Friday, May. 21, 1965

Self-Criticism at Cal

When things get sticky, the impulse of a board of governors is to "get a report." After last fall's student disorders at the University of California, the regents commissioned not one but two reports. The first, made last month by Regent Theodore Meyer and urging tightened student discipline, was a bit of a bomb; nobody objected violently or approved heartily. The second, released last week by investigators under Regent William Forbes, was a bit of a bombshell; it laid the university's troubles mostly on the regents and the administration and let the students off with a light knuckle-rapping.

The report was directed by Jerome C. Byrne, 39, a labor-law specialist and honors graduate of Harvard Law School, whose partnership in the respected Los Angeles law firm of Gibson, Dunn & Crutcher made him seem a sensible choice to investigate the eight months of unrest at Cal. But when Regent Chairman Edward Carter saw the report, he angrily called Byrne a "young, inexperienced guy, unaware of the pitfalls in a university administration." President Clark Kerr buttoned his lip, but was reported to be upset.

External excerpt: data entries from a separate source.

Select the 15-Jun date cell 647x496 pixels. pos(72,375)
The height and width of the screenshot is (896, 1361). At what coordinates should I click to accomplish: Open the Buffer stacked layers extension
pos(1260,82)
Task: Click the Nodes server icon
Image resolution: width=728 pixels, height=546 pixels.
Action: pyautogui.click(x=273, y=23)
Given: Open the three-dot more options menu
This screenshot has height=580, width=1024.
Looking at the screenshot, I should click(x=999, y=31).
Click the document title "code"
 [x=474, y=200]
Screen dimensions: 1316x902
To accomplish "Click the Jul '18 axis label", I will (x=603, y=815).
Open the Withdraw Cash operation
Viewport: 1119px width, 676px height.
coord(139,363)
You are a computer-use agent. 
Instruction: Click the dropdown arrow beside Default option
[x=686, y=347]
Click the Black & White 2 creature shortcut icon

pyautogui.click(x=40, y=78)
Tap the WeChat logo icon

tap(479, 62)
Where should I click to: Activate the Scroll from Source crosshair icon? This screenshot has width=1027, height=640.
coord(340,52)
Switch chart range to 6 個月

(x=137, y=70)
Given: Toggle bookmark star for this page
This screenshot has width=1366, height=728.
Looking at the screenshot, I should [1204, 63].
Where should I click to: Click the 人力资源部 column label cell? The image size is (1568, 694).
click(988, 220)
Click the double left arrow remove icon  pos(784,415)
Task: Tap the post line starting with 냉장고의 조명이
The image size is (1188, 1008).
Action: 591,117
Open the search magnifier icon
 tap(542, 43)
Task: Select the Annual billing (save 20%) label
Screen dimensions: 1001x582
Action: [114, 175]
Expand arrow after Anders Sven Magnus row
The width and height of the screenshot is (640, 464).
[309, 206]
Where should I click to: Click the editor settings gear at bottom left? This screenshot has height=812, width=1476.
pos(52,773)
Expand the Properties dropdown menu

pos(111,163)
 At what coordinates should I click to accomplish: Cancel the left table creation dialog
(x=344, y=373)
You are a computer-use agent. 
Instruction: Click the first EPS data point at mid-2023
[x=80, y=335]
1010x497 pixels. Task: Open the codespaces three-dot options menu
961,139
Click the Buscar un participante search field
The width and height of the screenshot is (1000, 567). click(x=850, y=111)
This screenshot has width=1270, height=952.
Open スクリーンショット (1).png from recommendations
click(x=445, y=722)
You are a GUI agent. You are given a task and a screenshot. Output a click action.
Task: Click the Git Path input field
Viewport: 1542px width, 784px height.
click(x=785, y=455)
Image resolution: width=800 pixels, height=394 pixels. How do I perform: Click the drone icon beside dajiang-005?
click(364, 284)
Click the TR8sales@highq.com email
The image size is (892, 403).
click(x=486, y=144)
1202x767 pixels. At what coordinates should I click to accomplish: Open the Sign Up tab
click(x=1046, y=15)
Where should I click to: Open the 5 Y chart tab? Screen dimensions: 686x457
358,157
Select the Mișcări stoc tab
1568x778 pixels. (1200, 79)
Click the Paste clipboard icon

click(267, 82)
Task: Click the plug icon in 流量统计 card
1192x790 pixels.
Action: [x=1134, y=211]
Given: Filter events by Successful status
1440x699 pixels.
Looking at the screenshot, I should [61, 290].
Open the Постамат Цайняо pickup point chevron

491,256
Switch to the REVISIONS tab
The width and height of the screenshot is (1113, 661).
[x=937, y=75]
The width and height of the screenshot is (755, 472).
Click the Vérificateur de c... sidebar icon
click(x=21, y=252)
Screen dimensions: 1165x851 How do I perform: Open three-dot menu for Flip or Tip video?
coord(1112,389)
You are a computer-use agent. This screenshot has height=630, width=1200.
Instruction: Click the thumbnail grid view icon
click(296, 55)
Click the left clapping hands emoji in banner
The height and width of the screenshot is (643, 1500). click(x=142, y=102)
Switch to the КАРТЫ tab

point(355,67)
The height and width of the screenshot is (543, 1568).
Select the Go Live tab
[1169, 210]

Mario Savio, the student chiefly responsible for the dustup, said: "It sounds like a great report." And Byrne won other support. Regent Buff Chandler called it "a good piece of research, well written, with many salient points." Her family newspaper, the Los Angeles Times, published all 85 pages. Governor Pat Brown called it "very thoughtful, very provocative, a good report." U.C.L.A.'s Chancellor Franklin Murphy agreed with its major points.

Bogged Down in Trivia. The report's basic assumption is that California's great university system has attracted "a substantial portion of the most highly trained, intelligent, curious and creative individuals in America." They are the main value of a university, in its role as a "continuing critic" of society. Many such individuals are bound to "pursue paths that the great majority of people regard as silly, dangerous or both." But "there is hardly a single example, either in America or elsewhere, of a distinguished university which has been directly responsible to popular opinion." Quite properly, the 16-year staggered terms of Cal's regents permit them to "remain comparatively aloof to the headlines, telephone calls and opinion polls."

Nevertheless, Byrne and his eight-man staff argue that the regents have failed to confine themselves to broad policymaking functions and have got bogged down in administrative trivia: "In a typical month of 1964, the President sent the regents 400 pages of complex material, running to several hundred thousand words." Moreover, the system has no clear delegation of authority or systematic code of laws: officials "constantly refer to university regulations which are difficult or impossible to find."

As for Cal's students, they feel isolated from the faculty, partly because "some faculty members take comparatively little interest in the quality of their performance in the classroom" since the teachers know that the administration judges them solely on their published work. Students "come to depend on one another for both intellectual stimulation and moral guidance." At the same time, "this generation of students acts from a dissatisfaction with the rate of change in American society." For some, "the opportunity to act in behalf of change is the essence of life itself." Although a few of the Free Speech Movement leaders "had close ties with the American Commu nist Party," there is "no evidence that F.S.M. was organized by the Communist Party, the Progressive Labor Movement or any other outside group." An elemental tragedy of the events of the fall was "the clear revelation of the deep mistrust of the young for their elders and the implicit denial of hope in one for the other."

Legislative Rumbles. The report recommended a sweeping reorganization of the university. Each of the university's nine branches would become autonomous, while regents would outline broad policies and let each chancellor operate his own campus within those guidelines. On each campus, both students and faculty would have full freedom to organize and to announce positions on any issues they considered important. The university president would confine himself to statewide university concerns--and be made chairman of the board of regents.

Regent Carter predicts that the Byrne report, for which the regents paid $75,000, "will have very little effect." Byrne says: "I'm not exactly sure how I'm going to fight for it, but I am going to." To add to all of the confusion, State Representative Jesse Unruh, speaker of the house, rumbles that the legislature might have to investigate Cal too.